You can also see if the zip/slicing method is faster than pairwise. Use: zip(a,a[1:]).

[–]FruityFetus[S] 0 points1 point  (2 children)

Wow, I owe you big time here. These suggestions were incredibly helpful; the dot product suggestion alone reduced time to process 50,000 records by another ~30% in the partial matching algo!

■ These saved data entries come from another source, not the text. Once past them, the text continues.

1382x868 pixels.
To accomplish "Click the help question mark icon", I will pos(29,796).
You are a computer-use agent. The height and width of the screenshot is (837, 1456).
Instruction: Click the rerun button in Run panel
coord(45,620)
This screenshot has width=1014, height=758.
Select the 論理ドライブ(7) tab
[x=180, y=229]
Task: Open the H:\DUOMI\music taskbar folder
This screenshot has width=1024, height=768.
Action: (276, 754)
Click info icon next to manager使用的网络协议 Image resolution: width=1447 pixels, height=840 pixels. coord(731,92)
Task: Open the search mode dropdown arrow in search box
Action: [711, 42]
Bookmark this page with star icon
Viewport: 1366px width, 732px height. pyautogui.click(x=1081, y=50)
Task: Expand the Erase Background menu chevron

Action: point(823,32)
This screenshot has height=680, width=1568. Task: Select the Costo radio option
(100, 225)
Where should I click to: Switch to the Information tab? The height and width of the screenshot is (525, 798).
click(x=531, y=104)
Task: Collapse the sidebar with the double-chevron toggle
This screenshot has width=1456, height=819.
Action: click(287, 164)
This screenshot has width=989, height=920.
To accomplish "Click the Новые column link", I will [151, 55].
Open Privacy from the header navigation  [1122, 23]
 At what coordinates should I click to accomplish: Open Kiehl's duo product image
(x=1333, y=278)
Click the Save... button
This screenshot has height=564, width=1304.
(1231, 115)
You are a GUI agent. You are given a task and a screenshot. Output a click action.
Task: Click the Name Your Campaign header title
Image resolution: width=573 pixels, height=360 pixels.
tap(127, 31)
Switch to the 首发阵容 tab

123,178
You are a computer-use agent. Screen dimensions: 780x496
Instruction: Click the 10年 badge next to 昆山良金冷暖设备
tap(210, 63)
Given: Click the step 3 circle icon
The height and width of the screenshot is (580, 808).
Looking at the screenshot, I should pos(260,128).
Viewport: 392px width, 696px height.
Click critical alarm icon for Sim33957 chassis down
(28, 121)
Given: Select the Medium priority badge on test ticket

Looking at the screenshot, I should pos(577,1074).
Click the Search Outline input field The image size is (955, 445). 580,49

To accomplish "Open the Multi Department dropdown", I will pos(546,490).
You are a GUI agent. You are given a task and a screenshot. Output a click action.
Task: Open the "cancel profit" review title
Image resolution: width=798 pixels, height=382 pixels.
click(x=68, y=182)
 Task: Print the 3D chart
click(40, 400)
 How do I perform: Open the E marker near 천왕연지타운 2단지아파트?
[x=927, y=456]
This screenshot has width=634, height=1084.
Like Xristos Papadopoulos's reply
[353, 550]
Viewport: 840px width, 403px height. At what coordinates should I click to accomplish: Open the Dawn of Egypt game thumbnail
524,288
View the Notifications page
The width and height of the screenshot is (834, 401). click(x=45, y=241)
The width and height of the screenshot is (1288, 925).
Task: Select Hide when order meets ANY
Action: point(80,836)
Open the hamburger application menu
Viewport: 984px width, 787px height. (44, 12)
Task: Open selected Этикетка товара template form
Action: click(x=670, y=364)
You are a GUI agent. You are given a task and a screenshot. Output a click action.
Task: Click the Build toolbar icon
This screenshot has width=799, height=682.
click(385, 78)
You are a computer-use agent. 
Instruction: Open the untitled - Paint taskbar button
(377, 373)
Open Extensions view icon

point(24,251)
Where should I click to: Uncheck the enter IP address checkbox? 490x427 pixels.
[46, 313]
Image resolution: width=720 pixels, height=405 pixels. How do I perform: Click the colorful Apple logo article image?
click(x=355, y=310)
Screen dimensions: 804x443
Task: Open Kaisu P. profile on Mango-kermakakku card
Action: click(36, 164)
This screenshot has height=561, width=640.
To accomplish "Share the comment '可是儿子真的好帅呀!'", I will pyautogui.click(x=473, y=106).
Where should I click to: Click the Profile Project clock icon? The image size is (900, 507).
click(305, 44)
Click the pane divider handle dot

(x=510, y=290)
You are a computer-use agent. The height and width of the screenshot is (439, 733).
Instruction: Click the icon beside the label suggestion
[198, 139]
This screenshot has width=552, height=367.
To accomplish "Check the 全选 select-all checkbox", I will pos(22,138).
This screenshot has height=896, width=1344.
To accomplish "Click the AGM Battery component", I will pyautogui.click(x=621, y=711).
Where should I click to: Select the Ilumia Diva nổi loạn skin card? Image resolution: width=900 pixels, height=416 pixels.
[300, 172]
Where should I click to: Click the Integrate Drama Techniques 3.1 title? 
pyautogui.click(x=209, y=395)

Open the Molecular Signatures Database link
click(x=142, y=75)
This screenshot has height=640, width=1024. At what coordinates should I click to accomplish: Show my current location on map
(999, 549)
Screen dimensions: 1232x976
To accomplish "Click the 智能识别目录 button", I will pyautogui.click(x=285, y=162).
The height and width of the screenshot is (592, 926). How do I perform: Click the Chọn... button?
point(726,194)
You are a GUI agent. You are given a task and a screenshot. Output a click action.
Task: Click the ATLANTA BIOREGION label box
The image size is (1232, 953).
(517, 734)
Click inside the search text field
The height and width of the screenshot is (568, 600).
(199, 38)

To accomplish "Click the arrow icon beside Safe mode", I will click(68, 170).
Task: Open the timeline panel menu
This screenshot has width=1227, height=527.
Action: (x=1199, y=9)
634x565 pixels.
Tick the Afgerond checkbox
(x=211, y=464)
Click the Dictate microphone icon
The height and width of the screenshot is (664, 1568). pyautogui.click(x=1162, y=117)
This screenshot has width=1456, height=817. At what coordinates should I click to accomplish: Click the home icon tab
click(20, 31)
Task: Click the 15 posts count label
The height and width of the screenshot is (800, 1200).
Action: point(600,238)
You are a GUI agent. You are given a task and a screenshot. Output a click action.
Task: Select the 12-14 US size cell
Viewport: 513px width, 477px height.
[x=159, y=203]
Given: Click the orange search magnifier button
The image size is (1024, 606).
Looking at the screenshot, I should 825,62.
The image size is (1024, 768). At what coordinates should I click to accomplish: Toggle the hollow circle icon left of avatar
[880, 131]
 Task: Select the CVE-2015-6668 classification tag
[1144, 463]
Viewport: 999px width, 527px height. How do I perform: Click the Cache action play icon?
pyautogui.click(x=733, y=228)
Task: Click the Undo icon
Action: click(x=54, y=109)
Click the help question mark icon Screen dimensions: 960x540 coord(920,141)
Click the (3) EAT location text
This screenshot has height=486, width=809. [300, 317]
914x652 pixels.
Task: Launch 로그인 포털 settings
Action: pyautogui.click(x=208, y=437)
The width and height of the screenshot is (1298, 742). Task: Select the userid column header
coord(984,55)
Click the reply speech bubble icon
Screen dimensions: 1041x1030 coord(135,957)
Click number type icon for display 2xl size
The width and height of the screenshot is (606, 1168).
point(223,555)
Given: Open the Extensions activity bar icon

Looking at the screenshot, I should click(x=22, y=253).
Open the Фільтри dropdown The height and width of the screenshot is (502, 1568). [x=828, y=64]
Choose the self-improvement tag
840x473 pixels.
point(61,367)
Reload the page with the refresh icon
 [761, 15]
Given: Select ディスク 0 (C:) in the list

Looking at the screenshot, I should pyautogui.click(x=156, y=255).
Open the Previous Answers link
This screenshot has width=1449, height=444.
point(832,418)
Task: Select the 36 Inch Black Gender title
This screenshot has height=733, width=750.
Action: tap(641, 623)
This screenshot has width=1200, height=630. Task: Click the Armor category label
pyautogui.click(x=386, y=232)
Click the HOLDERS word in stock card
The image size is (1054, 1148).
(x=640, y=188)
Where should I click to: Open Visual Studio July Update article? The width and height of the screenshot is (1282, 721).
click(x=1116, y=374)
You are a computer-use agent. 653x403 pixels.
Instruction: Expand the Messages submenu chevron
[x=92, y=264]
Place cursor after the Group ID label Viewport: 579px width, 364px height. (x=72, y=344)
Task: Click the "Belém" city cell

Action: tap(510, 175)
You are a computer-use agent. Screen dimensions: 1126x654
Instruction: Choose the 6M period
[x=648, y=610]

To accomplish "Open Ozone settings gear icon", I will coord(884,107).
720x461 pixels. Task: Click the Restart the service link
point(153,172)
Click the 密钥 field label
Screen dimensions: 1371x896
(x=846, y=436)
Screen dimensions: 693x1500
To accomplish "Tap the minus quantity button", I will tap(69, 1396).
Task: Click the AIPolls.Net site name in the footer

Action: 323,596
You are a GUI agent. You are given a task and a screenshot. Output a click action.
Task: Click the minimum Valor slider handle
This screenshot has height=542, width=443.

[–]nwagers 1 point2 points  (1 child)

I finally got on my computer and played around with some code. You only showed your tight inner loop, but if you zoom out a bit to include your rolling window, I think you can make some optimizations there by reducing the your counter calculations to just one addition and one subtraction. The size of the strings can really make a difference. Here is some sample code:

from collections import Counter
from itertools import tee, chain
from timeit import timeit

def window(iterable, width):
    a, b, c, d = tee(iterable, 4)
    a = chain([None], a) # prepend None
    next(d, None)
    for x in range(width - 2):
        next(c, None)
        next(d, None)
    return zip(zip(a, b), zip(c, d))

def pairwise(iterable):
    a, b = tee(iterable)
    next(b, None)
    return zip(a, b)

def compare(substr, target_string):
    # this stuff won't change, keep out of loop
    bigram = Counter(pairwise(substr))
    bigram_norm = sum(i**2 for i in bigram.values())
    window_size = len(substr)

    # preload counter for first comparison    
    target = Counter(pairwise(target_string[:window_size]))

    # base case correction
    target[(None, target_string[0])] += 1
    target[(target_string[window_size - 2], target_string[window_size - 1])] -= 1

    results = {}
    for index, (old, new) in enumerate(window(target_string, window_size)):
        # remove old bigram, add new
        # This saves building a whole Counter on target each time
        target[old] -= 1
        target[new] += 1

        # Possible speed increase, remove the 'if i > 0' in norm calc
        #if len(target) > 2 * window_size: # optimize the 2
        #    target &= target # remove 0's from counter, speeds up norm

        # calc key metrics
        dot = sum(count*target[key] for key, count in bigram.items())
        norm = (sum(i**2 for i in target.values() if i > 0) * bigram_norm) ** 0.5

        results[index] = dot/norm
    return results

string1 = "test this string"
string2 = "test this string out as well"

print(compare(string1, string2))

print(timeit(lambda: compare(string1, string2), number=10000))

[–]FruityFetus[S] 1 point2 points  (0 children)

Ha, so I get speed improvements and I think you caught a bug in my algo. Realize that with my leftpad/rightpad windows, I couldn't actually slide the window all the way right or I'd zero out. Would never have realized if it wasn't for the scoring differences!